Spred2 controls the severity of Concanavalin A-induced liver damage by limiting interferon-gamma production by CD4(+) and CD8(+) T cells

Introduction: Mitogen-activated protein kinases (MAPKs) are involved in T cell-mediated liver damage. However, the inhibitory mechanism(s) that controls T cell-mediated liver damage remains unknown. Objectives: We investigated whether Spred2 (Sprouty-related, EVH1 domain-containing protein 2) that negatively regulates ERK-MAPK pathway has a biological impact on T cell-mediated liver damage by using a murine model.

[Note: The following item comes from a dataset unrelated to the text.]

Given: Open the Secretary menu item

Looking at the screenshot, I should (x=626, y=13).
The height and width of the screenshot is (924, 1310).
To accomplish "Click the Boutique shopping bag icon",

Methods: We induced hepatotoxicity in genetically engineered mice by intravenously injecting Concanavalin A (Con A) and analyzed the mechanisms using serum chemistry, histology, ELISA, qRT-PCR, Western blotting and flow cytometry. Results: Spred2-deficient mice (Spred2(-/-)) developed more sever liver damage than wild-type (WT) mice with increased interferon-gamma (IFNy) production. Hepatic ERK phosphorylation was enhanced in Spred2(-/-) mice, and pretreatment of Spred2(-/-) mice with the MAPK/ERK inhibitor U0126 markedly inhibited the liver damage and reduced IFN gamma production. Neutralization of IFNy abolished the damage with decreased hepatic Stat1 activation in Spred2(-/-) mice. IFN gamma was mainly produced from CD4(+) and CD8(+) T cells, and their depletion decreased liver damage and IFN gamma production. Transplantation of CD4(+) and/or CD8(+) T cells from Spred2(-/-) mice into RAG1(-/-) mice deficient in both T and B cells caused more severe liver damage than those from WT mice. Hepatic expression of T cell attractants, CXCL9 and CXCL10, was augmented in Spred2(-/-) mice as compared to WT mice. Conversely, liver damage, IFN gamma production and the recruitment of CD4(+) and CD8(+) T cells in livers after Con A challenge were lower in Spred2 transgenic mice, and Spred2-overexpressing CD4(+) and CD8(+) T cells produced lower levels of IFN gamma than WT cells upon stimulation with Con A in vitro. Conclusion: We demonstrated, for the first time, that Spred2 functions as an endogenous regulator of T cell IFNy production and Spred2-mediated inhibition of ERK-MAPK pathway may be an effective remedy for T cell-dependent liver damage.